Francesco I ascoltò tutta la storia riportata dai giudici ed effettivamente si divertì moltissimo ma, prima di andare a prelevare personalmente l’amico, lo fece aspettare per un lungo quarto d’ora, circondato e minacciato da guardie feroci che gli facevan credere che il Re non solo non l’aveva mai sentito nominare, ma che l’avrebbe condannato a morte come monito a tutti gli attentatori di Altezze Reali.

Passato il brutto quarto d’ora, Francesco lo liberò e gli pagò persino il conto dell’albergo di Lione.

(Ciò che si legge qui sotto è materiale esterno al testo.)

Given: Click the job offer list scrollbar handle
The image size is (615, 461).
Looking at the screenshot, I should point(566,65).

Sì certo: sarebbe stato tutto molto più semplice se Rabelais avesse mandato subito da Lione un bigliettino al Re chiedendogli aiuto economico: ma vuoi mettere il divertimento?  

©Mitì Vigliero  

E voi avete mai passato un brutto quarto d’ora?

Tittieco: il mio “Brutto quarto d’ora ” lo passai una quindicina di anni fa, quando rimasi chiusa nell’ascensore del condominio di una amica nel mese di agosto !

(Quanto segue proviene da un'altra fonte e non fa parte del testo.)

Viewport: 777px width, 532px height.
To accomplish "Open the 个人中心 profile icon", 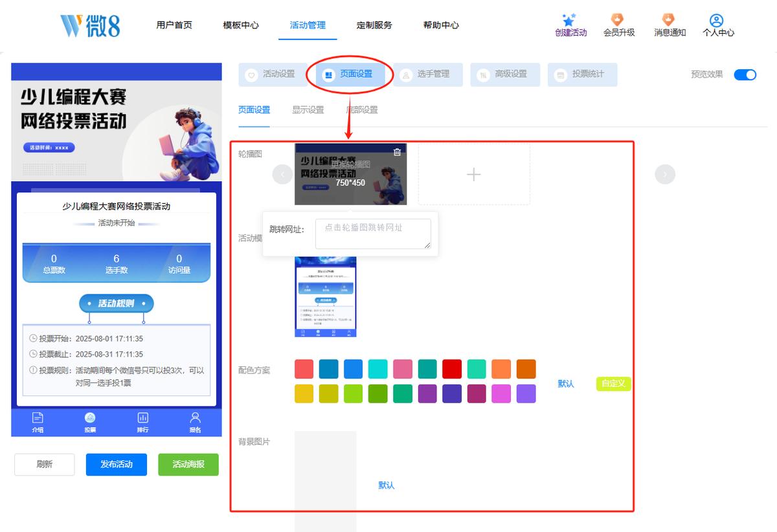I will 716,21.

Marea di Luce: Il più brutto quarto d’ora della mia vita l’ho passato ad aspettare un’ambulanza. Senza entrare nei dettagli dico soltanto che quando entra in scena la salute, siano essi cinque minuti o mezzora, si tratta sempre di istanti che non scorderai mai più.

Beppe: Bloccato in un’ovovia ad alta quota, in mezzo a una tormenta di neve e circondato da ragazze completamente isteriche.

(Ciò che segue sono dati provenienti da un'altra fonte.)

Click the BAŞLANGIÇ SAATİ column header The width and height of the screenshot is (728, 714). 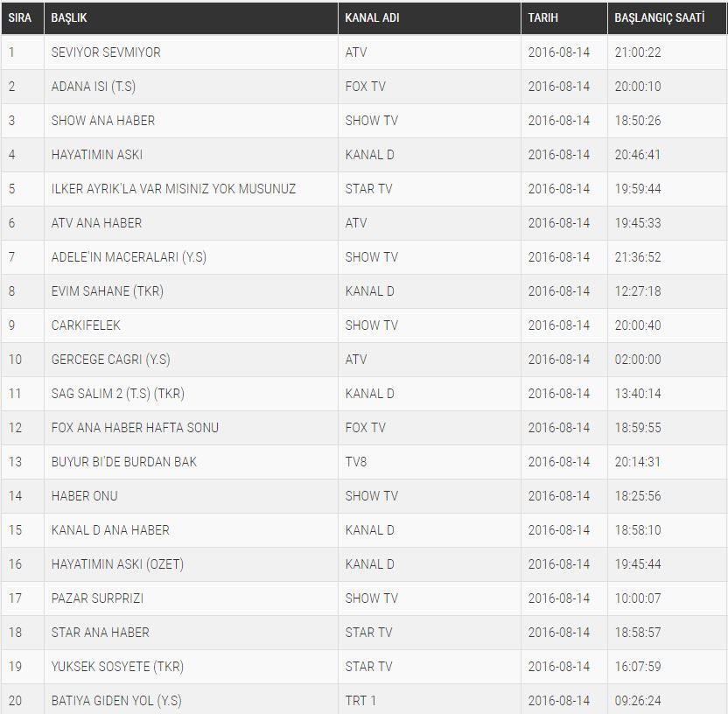coord(659,18)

Rosy: Sono stata “dimenticata” in una cabina medica quasi nuda, spalmata di una pomata e avvolta in quella carta trasparente che si usa per gli alimenti. A dire la verità è durata più di un quarto d’ora perchè se n’erano andati tutti in pausa chiudendo lo studio.

MimosaFiorita: Chiusa dentro casa, con la chiave inserita nella serratura della porta blindata, che non voleva piu’ uscire, e non e’ uscita, ho dovuto chiamare il fabbro che ha smontato la serratura,e rovinato la porta.

Luca: finito con la macchina in una fascia sotto la strada con il fiume 200 metri subito sotto, una clavicola rotta, la macchina sul bordo…… poi quando abbiamo incendiato le fasce di mia zia, poi parecchi per la salute del babbo, qualcuno a scuola e uno a militare quando volevano ingabbiarmi
Update: Sai che mi è venuto in mente il brutto quarto d’ora della mia vita?
14 agosto ore 11.30 (1987 mi pare) rapina al banco di chiavari, il nostro negozio è praticamente davanti , fuga dei banditi sparatoria centinaia di persone che scappano dentro al negozio, io e mio fratello che chiudiamo di corsa le serrande e ci barrichiamo dentro e il crepitare delle armi anche dietro al cortile del negozio gente in preda a crisi di panico chiuse dentro ai bagni che non volevano aprire la porta gente in laboratorio in magazzino……nel frattempo la mia macchina faceva scudo alla polizia durante la sparatoria…. e io fino a 5 minuti prima ero proprio li

ZiaPaperina: Quello passato fuori dalla chiesa ad aspettare il futuro marito che aveva forato una gomma

Antar: La volta che, per una cazzata fatta con la macchina [scusa il termine, ma quanno ce vo' ce vo'] a momenti ammazzo un ragazzo che stava andando a sostenere l’esame da istruttore di tennis e rovino l’AmoreMio. Io illeso [come sempre], macchine distrutte e io che volevo trovare il tasto per riavvolgere il nastro.

Anna: Persa nella nebbia a Campo Imperatore, dopo aver fatto solo qualche decina di metri a piedi, appena uscita dall’ostello, per fumare…Non riuscivo a orientarmi più , non vedevo nulla se non una nuvola bianca intorno a me, terribile!

Lalla28: …brutti quarti d’ora?…tanti, e il più delle volte si susseguono fino a diventare brutti periodi,però si va avanti prendendo la forza dai quarti d’ora belli!